### Exercise instructions
Please rewrite the listing from its first line through the line containing "tap(48, 149)", replacing "percentage" with "percent" and leaving everything else unchanged.

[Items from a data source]
>>>>>

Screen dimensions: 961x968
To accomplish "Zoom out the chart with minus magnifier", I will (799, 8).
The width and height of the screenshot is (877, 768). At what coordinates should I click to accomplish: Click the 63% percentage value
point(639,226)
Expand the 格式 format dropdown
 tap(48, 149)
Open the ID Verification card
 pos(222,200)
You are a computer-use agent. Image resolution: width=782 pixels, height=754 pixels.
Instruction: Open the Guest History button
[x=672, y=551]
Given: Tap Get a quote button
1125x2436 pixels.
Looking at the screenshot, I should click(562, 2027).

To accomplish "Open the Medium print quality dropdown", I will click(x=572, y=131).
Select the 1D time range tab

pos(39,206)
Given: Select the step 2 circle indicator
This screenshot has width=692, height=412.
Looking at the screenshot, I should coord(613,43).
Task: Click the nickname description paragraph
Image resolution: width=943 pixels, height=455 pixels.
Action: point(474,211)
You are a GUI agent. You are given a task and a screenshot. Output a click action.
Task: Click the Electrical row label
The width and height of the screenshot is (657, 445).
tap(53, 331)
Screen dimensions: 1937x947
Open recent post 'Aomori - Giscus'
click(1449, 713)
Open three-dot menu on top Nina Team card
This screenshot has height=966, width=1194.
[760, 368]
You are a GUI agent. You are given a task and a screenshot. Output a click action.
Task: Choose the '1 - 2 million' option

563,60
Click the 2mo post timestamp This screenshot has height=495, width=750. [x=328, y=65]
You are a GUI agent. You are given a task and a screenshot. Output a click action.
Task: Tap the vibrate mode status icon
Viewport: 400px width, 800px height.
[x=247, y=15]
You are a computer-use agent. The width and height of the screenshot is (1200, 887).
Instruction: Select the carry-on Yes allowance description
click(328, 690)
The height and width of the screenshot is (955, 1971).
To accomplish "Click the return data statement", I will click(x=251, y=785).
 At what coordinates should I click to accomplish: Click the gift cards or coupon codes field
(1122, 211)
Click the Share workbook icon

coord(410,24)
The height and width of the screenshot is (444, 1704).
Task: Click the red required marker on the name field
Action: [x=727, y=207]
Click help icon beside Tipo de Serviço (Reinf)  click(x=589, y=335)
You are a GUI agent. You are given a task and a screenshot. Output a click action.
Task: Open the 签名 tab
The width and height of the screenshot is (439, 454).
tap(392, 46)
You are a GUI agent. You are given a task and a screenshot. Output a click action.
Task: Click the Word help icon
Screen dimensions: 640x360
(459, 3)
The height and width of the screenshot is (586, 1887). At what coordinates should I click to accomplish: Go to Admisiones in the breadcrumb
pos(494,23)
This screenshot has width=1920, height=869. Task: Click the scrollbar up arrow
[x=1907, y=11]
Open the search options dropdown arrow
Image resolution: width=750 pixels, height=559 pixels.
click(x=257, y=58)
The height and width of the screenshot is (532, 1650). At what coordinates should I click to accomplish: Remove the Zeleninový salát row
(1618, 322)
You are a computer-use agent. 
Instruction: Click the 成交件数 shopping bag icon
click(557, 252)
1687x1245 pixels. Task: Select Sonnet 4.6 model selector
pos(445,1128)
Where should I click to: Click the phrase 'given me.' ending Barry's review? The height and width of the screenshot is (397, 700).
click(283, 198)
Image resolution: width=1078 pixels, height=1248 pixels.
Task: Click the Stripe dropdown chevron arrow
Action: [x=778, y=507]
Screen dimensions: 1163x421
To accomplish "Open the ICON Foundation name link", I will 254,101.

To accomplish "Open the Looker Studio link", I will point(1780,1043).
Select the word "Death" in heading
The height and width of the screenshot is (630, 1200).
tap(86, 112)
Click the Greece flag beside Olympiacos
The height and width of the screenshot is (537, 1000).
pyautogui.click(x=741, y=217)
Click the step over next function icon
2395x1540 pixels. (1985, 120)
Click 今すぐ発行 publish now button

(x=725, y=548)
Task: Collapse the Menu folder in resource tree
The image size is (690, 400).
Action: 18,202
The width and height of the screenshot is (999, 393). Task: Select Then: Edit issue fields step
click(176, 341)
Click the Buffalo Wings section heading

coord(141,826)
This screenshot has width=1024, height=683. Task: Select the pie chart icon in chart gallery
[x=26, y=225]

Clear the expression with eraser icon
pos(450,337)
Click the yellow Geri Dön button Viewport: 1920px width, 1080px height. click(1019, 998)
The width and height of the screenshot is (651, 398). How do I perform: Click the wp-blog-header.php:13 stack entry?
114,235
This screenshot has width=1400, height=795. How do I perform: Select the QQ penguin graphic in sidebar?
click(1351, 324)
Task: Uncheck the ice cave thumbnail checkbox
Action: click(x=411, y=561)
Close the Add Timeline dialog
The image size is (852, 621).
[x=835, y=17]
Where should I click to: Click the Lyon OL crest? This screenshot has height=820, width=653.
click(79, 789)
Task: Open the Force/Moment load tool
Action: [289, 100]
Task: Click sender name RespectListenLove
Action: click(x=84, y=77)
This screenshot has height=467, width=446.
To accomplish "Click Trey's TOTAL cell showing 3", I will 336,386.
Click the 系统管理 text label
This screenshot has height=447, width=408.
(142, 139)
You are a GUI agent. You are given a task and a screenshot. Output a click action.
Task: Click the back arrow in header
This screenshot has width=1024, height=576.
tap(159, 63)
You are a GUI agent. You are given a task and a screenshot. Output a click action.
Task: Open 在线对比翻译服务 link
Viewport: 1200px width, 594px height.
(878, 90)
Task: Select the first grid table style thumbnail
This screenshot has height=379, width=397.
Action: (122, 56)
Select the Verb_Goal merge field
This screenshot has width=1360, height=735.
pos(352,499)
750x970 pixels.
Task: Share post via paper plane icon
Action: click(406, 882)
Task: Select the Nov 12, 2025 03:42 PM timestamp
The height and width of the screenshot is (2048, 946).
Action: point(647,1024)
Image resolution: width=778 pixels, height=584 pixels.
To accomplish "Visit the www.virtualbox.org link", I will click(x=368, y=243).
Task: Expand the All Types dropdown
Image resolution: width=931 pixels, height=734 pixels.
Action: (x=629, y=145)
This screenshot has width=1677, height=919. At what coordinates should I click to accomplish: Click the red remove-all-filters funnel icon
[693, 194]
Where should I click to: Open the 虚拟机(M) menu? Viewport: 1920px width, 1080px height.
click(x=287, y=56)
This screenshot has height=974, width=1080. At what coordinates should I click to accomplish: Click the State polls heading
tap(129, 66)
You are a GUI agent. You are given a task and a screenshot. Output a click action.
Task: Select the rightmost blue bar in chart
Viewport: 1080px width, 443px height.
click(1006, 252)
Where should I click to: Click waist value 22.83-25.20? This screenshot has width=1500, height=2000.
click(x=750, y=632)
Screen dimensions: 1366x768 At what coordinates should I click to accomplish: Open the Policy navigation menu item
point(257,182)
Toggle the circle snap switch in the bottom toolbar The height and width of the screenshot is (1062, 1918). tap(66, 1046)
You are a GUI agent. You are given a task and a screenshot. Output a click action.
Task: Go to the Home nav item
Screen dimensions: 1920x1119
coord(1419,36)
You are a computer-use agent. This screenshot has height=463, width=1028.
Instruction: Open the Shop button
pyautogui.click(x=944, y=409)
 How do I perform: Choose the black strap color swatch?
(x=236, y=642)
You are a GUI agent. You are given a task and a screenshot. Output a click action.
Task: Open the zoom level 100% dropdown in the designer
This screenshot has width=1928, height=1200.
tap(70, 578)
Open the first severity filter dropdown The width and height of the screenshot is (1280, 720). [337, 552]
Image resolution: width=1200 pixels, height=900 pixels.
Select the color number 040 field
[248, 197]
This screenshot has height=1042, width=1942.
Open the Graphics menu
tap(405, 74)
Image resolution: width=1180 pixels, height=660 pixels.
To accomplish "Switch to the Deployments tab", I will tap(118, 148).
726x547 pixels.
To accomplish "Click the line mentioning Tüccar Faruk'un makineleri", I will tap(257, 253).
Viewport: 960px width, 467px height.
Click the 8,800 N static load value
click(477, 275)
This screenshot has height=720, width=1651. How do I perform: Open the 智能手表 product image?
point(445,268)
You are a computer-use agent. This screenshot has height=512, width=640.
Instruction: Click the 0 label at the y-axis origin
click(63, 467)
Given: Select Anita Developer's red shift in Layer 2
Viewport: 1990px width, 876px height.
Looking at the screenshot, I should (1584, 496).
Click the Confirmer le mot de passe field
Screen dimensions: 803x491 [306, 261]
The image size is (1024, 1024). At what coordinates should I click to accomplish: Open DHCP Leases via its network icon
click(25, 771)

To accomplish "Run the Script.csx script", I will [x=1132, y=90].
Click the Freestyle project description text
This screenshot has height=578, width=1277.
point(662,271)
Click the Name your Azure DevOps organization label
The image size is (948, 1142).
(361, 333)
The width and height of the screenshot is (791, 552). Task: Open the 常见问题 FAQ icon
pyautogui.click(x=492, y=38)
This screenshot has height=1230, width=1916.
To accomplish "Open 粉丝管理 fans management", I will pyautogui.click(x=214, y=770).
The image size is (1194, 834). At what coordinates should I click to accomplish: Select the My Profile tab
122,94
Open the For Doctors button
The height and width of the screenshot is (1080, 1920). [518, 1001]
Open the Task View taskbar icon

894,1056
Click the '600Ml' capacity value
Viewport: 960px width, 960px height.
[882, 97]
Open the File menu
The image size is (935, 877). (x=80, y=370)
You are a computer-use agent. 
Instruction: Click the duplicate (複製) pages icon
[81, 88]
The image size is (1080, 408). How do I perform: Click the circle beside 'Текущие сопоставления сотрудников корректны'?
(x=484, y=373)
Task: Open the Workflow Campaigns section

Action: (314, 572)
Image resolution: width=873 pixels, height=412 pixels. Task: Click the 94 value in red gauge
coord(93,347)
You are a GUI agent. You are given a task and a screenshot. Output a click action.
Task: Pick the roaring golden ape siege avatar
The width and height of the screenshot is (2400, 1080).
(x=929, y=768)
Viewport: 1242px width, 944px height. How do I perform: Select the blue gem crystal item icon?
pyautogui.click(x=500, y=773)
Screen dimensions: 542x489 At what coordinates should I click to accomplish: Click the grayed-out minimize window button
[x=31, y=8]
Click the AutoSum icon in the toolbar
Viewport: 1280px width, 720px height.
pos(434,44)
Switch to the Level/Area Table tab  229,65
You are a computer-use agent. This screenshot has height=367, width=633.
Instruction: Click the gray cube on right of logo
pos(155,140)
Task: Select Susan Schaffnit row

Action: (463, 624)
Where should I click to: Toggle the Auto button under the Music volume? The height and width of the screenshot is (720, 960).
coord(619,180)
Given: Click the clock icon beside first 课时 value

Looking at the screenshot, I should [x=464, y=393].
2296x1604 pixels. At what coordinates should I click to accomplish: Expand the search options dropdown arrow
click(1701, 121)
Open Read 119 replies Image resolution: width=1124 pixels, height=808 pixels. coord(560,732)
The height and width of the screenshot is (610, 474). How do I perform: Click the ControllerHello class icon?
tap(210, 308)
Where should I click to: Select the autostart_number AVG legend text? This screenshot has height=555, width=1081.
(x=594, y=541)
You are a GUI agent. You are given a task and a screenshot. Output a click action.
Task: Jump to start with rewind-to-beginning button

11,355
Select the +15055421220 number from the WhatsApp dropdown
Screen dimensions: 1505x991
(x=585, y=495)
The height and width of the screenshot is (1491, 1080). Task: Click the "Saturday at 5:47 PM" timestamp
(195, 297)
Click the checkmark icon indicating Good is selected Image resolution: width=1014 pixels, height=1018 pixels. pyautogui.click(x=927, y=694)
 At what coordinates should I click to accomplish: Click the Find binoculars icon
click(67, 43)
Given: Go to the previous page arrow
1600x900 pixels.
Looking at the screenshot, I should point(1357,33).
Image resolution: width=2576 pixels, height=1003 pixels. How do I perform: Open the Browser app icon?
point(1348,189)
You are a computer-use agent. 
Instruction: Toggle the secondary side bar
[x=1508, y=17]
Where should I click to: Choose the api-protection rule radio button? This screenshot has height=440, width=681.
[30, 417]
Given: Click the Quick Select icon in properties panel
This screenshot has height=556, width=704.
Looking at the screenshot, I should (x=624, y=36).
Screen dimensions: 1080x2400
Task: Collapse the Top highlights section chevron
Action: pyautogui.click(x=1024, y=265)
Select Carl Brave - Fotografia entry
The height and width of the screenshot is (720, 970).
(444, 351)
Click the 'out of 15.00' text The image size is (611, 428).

<<<<<

### Result
Screen dimensions: 961x968
To accomplish "Zoom out the chart with minus magnifier", I will (799, 8).
The width and height of the screenshot is (877, 768). At what coordinates should I click to accomplish: Click the 63% percent value
point(639,226)
Expand the 格式 format dropdown
 tap(48, 149)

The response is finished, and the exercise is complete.